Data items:
◆ ◆ ◆ ◆ ◆
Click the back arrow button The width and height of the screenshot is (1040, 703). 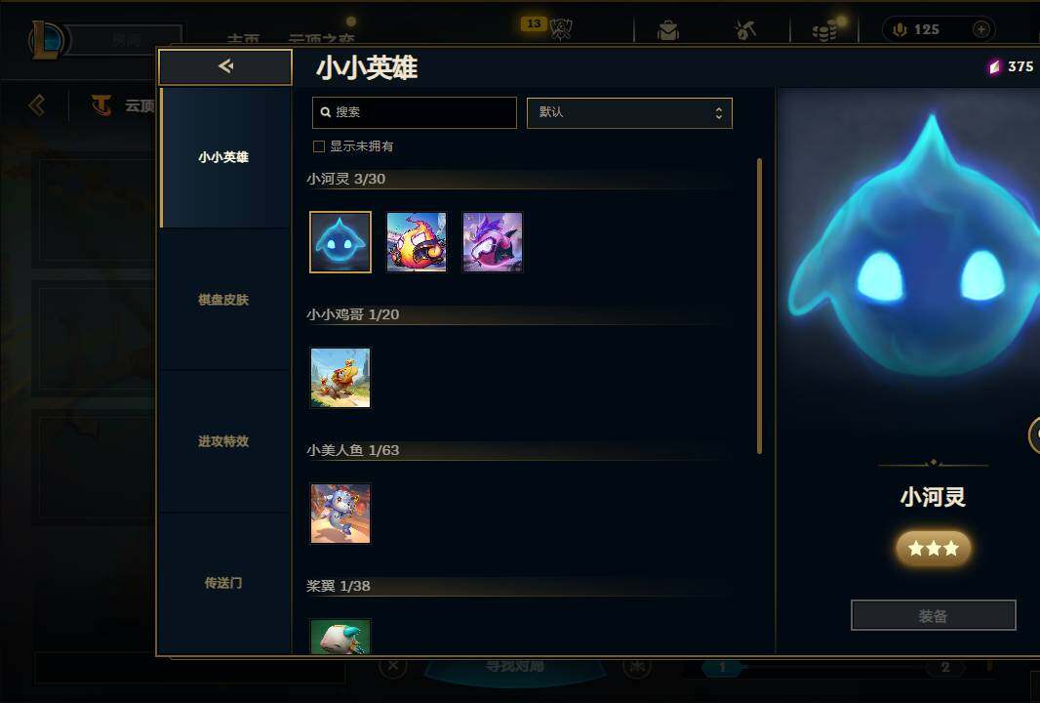(225, 66)
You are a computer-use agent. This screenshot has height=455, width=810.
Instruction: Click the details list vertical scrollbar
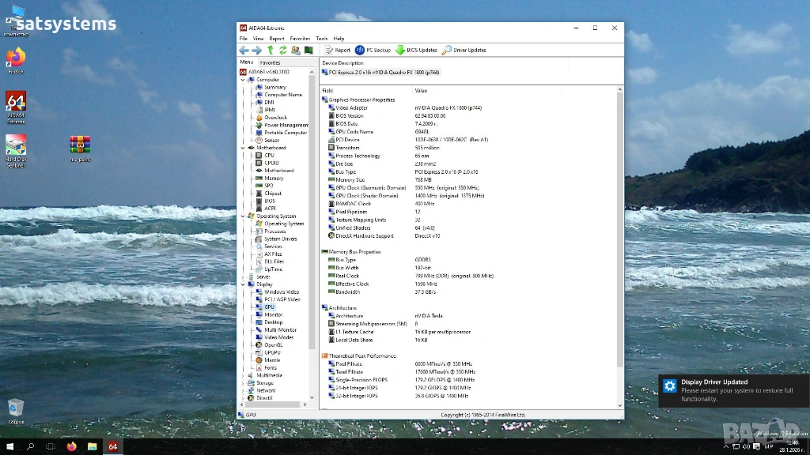[619, 229]
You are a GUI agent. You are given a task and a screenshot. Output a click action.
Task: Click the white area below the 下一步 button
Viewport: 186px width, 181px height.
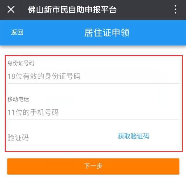coord(93,178)
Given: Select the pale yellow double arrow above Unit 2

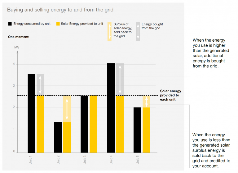Looking at the screenshot, I should (67, 109).
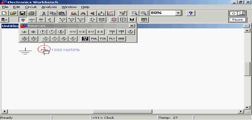Open the Analysis menu
Image resolution: width=252 pixels, height=120 pixels.
49,7
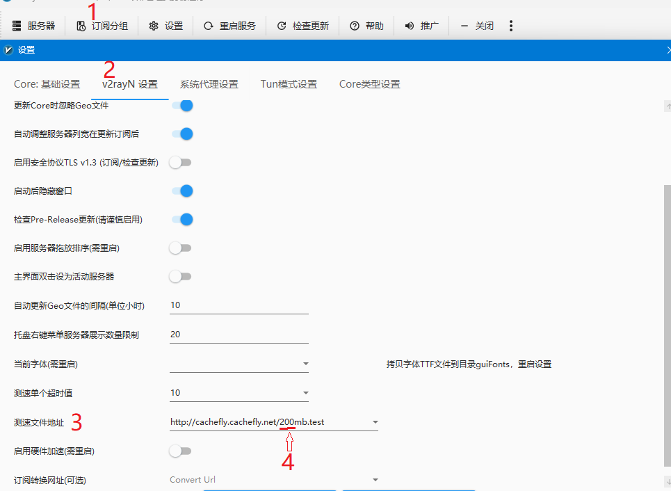Turn on 主界面双击设为活动服务器
671x491 pixels.
coord(181,275)
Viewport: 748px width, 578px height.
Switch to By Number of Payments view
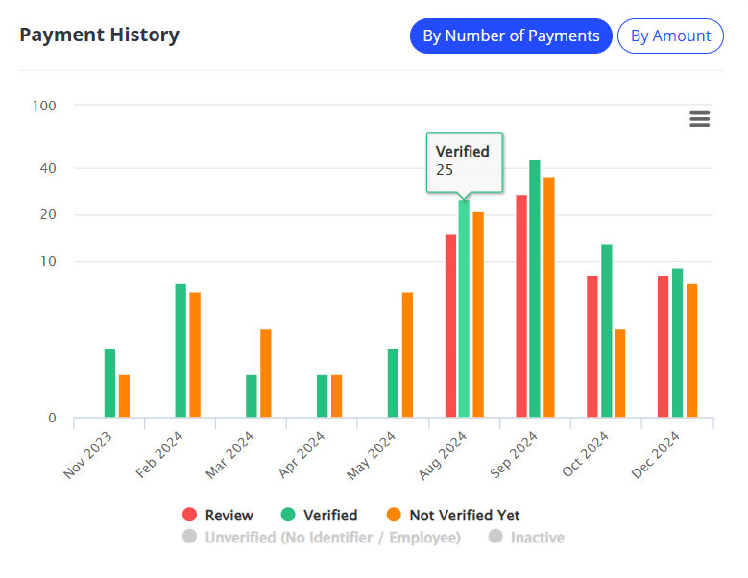(511, 36)
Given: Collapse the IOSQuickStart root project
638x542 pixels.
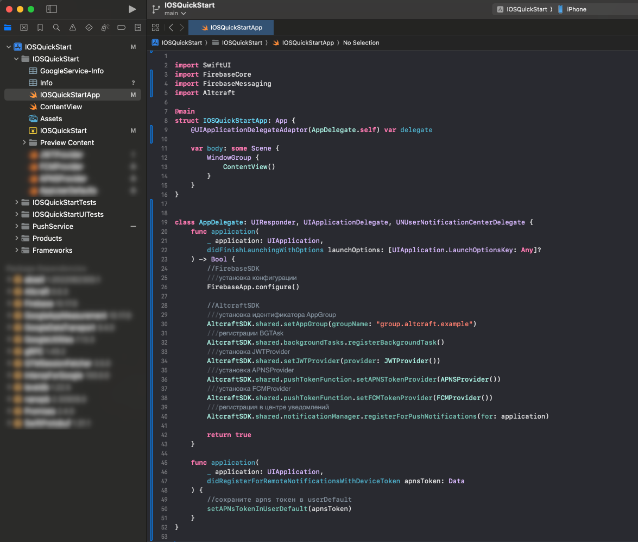Looking at the screenshot, I should 9,47.
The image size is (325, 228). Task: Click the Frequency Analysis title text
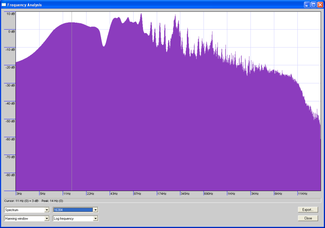24,5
◆ ◆ ◆ ◆ ◆
* _Aim of the task_:
Locate the word "agent" in the data above. Copy every line carrying it.

* _Finished exercise_:
You are a computer-use agent. This screenshot has height=455, width=810.
You are a GUI agent. You are given a task and a screenshot. Output a click action.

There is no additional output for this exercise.